原理
感受態(tài)是指受體細胞易接受外源DNA片段并實現(xiàn)其轉(zhuǎn)化的一種生理狀態(tài)。感受態(tài)由受體細胞的遺傳性狀所決定的，受菌齡、外界環(huán)境因子的影響。

Ca2+存在可大大促進轉(zhuǎn)化的作用，新鮮，幼嫩的細胞是選擇做感受態(tài)細胞的佳材料。

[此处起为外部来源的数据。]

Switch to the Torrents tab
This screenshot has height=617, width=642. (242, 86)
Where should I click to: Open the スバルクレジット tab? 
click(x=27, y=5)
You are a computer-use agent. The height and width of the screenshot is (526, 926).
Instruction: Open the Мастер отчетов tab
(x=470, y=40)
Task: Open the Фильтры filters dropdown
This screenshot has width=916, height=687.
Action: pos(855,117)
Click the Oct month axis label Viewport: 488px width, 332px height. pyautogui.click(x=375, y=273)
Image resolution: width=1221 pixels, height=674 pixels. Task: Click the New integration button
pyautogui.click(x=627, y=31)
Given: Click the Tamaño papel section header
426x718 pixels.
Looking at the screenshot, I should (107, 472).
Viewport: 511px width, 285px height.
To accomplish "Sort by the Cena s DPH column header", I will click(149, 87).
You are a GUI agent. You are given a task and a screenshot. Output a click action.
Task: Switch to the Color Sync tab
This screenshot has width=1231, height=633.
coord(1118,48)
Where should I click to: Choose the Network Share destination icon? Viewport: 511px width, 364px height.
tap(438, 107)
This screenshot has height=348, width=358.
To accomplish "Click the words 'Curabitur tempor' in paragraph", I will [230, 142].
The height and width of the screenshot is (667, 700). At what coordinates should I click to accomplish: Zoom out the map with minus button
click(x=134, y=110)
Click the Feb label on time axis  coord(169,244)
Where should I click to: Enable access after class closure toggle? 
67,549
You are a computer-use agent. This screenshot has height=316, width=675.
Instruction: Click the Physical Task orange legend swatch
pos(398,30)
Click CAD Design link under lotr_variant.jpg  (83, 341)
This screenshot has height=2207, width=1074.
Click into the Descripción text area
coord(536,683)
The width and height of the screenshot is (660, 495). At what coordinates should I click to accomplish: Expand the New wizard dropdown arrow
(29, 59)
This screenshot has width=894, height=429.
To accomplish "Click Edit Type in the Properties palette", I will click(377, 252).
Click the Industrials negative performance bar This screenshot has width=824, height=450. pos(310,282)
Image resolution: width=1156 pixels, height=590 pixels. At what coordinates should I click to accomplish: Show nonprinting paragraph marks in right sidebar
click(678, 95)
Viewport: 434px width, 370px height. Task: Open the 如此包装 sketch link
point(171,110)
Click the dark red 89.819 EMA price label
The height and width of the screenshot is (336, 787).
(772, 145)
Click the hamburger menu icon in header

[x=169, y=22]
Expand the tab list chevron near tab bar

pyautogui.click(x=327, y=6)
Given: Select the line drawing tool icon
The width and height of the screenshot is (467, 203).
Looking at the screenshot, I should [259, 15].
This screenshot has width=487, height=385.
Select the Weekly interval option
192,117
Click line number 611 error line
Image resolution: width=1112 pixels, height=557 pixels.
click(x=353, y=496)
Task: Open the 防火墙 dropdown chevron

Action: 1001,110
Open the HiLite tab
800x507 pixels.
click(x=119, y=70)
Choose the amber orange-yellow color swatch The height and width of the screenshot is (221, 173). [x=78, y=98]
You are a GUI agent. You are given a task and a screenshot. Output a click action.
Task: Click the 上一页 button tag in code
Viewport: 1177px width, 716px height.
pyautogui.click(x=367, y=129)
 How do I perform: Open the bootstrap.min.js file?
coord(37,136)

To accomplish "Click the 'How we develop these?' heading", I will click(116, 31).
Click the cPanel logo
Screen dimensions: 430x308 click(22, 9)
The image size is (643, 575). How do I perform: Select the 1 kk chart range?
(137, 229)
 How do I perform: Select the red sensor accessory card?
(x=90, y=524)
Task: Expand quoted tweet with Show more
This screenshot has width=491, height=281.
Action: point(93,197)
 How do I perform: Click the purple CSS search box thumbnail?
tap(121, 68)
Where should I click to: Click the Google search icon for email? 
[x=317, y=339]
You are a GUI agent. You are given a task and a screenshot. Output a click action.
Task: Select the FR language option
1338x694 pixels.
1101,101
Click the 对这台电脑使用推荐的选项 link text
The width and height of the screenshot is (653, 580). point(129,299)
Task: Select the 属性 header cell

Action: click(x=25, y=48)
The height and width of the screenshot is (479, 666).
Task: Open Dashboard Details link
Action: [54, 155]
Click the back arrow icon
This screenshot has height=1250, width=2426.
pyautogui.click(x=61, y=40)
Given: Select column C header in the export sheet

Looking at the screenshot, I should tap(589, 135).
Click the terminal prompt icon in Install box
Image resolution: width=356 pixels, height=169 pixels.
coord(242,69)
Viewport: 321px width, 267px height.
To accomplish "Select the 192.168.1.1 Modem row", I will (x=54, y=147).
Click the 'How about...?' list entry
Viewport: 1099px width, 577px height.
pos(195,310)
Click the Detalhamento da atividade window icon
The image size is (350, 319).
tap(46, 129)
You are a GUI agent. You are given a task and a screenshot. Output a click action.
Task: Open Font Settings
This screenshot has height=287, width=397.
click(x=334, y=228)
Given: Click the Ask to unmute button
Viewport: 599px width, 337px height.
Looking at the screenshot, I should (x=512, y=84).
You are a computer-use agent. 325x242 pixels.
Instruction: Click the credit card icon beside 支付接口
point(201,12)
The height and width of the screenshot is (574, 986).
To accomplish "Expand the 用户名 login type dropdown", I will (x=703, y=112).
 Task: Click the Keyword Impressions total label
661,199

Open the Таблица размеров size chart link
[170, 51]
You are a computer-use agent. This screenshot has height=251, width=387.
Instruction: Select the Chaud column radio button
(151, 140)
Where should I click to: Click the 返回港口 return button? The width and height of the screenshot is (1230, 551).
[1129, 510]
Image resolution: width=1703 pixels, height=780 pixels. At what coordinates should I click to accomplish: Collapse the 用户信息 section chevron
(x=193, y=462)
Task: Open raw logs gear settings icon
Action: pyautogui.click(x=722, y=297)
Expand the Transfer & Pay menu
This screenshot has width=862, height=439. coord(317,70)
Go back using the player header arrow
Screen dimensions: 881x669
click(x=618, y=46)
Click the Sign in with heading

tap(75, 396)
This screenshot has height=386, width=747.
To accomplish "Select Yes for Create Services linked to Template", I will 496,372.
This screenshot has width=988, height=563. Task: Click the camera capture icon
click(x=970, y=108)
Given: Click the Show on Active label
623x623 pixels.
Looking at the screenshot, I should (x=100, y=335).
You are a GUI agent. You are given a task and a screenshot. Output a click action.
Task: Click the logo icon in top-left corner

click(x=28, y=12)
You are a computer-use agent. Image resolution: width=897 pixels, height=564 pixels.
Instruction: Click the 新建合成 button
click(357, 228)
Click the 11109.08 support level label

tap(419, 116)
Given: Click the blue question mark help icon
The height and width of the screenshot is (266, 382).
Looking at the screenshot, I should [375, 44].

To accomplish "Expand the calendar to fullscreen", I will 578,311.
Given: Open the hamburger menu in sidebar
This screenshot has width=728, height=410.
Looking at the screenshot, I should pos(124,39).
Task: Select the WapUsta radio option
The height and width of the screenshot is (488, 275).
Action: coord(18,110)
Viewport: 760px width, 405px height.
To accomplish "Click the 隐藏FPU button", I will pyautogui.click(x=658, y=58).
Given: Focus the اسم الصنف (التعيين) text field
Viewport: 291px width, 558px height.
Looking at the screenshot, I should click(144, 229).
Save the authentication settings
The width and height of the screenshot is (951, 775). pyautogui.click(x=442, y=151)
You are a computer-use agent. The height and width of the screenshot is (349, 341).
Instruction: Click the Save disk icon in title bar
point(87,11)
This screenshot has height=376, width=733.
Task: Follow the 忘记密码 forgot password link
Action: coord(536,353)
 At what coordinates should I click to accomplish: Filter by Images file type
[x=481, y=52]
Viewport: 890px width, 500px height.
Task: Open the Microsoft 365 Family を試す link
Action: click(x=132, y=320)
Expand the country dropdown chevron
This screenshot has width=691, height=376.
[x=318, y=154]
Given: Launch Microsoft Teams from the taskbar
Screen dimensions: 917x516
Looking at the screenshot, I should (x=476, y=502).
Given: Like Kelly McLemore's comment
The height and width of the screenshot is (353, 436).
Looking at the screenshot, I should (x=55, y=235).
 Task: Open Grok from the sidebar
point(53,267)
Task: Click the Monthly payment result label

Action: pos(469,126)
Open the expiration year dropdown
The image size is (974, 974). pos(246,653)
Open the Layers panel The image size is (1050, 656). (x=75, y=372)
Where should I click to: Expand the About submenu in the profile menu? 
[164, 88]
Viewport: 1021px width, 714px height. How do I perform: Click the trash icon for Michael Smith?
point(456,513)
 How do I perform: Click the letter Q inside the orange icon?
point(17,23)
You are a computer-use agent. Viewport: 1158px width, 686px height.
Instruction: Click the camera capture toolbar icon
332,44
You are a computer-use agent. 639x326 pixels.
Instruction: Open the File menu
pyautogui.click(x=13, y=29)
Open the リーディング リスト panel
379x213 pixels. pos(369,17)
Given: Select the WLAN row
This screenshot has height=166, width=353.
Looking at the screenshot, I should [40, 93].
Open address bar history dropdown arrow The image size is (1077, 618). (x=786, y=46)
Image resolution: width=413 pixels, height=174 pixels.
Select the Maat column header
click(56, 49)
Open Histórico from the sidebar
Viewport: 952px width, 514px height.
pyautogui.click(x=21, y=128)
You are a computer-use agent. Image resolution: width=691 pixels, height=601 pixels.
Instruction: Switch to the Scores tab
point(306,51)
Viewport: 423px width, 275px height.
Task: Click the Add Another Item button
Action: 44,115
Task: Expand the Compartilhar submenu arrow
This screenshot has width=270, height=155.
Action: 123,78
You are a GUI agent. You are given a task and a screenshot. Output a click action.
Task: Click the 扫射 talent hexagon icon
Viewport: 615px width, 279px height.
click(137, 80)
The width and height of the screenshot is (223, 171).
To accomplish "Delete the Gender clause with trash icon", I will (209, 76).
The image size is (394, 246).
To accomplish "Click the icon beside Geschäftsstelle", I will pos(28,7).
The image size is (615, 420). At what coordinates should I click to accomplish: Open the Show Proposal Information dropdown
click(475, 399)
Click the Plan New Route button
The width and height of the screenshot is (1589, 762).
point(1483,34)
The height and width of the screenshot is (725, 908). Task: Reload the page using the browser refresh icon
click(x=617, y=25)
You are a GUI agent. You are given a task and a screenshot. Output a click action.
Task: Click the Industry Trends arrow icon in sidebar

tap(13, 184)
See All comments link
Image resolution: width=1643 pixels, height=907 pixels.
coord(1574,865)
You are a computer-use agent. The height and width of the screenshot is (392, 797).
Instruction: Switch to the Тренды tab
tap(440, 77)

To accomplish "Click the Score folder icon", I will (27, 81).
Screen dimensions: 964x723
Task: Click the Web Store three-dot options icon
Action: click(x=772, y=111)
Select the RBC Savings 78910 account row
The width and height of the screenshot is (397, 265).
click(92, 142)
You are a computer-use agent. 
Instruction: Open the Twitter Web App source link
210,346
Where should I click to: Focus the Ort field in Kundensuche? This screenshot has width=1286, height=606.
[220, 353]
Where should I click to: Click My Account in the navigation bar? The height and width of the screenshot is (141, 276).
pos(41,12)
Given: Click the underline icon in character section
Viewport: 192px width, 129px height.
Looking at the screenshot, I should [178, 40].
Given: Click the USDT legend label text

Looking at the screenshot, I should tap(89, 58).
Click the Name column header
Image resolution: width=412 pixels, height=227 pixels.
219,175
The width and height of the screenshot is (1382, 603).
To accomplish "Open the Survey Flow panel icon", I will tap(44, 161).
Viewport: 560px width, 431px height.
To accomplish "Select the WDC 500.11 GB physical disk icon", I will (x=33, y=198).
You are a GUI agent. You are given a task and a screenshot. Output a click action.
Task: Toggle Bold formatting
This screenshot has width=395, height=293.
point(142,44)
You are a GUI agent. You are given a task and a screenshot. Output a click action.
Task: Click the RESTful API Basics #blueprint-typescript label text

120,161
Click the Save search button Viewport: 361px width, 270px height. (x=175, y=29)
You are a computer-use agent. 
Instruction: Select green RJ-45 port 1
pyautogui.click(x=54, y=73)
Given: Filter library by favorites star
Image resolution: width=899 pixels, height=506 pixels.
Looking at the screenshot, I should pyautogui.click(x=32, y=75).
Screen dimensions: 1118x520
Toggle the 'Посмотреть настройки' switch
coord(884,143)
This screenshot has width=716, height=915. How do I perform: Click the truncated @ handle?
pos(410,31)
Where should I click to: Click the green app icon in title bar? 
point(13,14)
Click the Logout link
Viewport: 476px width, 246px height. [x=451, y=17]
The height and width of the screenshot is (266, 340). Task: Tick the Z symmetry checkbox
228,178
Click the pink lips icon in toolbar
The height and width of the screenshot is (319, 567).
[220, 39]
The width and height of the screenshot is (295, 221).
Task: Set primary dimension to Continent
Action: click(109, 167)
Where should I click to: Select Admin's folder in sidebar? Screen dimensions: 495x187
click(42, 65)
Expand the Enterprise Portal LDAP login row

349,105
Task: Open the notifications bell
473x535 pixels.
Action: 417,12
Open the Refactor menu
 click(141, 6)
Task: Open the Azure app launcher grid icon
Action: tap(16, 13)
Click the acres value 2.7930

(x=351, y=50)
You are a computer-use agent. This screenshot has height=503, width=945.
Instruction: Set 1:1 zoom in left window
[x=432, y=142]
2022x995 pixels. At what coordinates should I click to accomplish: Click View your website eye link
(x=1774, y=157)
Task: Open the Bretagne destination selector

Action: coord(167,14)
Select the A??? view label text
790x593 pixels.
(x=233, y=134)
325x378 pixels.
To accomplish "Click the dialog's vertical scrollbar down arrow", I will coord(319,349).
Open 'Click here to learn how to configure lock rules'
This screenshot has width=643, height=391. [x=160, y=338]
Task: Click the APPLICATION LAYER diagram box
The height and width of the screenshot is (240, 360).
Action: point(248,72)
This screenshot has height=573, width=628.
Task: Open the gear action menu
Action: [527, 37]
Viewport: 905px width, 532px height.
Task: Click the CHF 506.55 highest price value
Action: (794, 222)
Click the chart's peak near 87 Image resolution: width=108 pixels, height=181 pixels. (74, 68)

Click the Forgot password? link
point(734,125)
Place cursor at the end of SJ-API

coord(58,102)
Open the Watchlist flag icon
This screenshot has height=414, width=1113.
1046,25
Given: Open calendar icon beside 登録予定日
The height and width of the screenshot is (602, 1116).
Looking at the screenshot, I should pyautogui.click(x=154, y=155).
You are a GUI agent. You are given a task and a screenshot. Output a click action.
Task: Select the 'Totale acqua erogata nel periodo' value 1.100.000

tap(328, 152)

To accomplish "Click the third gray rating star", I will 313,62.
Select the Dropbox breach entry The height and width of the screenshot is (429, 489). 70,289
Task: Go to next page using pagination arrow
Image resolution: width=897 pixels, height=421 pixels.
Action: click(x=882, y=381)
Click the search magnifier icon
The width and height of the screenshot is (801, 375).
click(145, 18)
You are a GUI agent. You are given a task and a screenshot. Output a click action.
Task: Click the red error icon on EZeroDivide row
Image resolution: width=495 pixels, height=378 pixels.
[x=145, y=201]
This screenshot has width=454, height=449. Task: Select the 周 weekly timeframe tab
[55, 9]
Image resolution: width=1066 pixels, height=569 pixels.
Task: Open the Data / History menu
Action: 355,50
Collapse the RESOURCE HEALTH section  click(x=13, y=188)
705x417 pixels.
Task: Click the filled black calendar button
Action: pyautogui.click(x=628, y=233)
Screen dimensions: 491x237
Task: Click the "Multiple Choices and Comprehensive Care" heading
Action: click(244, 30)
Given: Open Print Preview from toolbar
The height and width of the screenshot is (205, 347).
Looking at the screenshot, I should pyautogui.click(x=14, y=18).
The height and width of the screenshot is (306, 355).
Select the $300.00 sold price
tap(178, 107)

感受態(tài)細胞在0℃，CaCl2的低滲溶液中，菌細胞膨脹成球形，而轉(zhuǎn)化混合物中的DNA形成抗DNase（DNA酶）的羥基--鈣磷酸復(fù)合物，并粘附于細胞表面，經(jīng)42℃短時間熱沖擊處理，可促使細胞迅速收縮，吸收DNA復(fù)合物，完成轉(zhuǎn)化。

準備工作
LB液體/固體培養(yǎng)基、DH5a菌株/感受態(tài)、0.1M Cacl2 與15% 甘油（滅菌）（配制0.1M Cacl2 與15% 甘油時，若配制50ml，則計算得知需要甘油7.5ml ，Cacl2 0.735g。先加Cacl2與甘油，加完后ddH2O定容至50ml）、滅菌濾紙。

步驟
1.于超凈將DH5a菌株劃線至LB 固體培養(yǎng)基，37°培養(yǎng)過夜；
2.于超凈挑單菌落至5ml LB液體培養(yǎng)基，37°搖床培養(yǎng)過夜；
3.于超凈取1ml 菌液轉(zhuǎn)接至50ml LB液體培養(yǎng)基（提前滅菌50ml LB液體培養(yǎng)基＋錐形瓶），37°搖床培養(yǎng)約2-2.5h至OD600=0.5左右（需要在超凈中吸取1mlLB對照和1ml 菌液，LB作為blank）；
4.于超凈將菌液轉(zhuǎn)至新的50ml離心管，冰浴10min（冰要沒過離心管）；
5.離心機預(yù)冷，4° 4000rpm，10min 集菌；
6.于超凈中棄上清，倒置于滅菌濾紙上1min，待上清液濾干；
7.加入10ml 0.1M Cacl2（提前預(yù)冷且滅菌）重懸菌體，輕柔洗吹，冰浴30min；
8.重復(fù)離心集菌棄上清，倒置于滅菌濾紙上，待上清液濾干；
9.加入2.5ml 0.1M Cacl2+15%甘油（提前預(yù)冷且滅菌）重懸沉淀，輕柔洗吹，分裝100 μL 每管至滅菌的1.5ml離心管中，液氮速凍，-80°保存。

注意事項
1.為制備轉(zhuǎn)化效率較高的感受態(tài)細胞，可將保菌液經(jīng)劃線和二次培養(yǎng)以后用于制作感受態(tài)細胞。
2.注意挑取LB固體培養(yǎng)基上濕潤，圓滑的克隆，以防挑取雜菌。
3.制作感受態(tài)的過程中盡量冰上操作，操作的動作盡量輕柔，穩(wěn)??；試驗中所用的試劑，轉(zhuǎn)子，離心機需要提前預(yù)冷。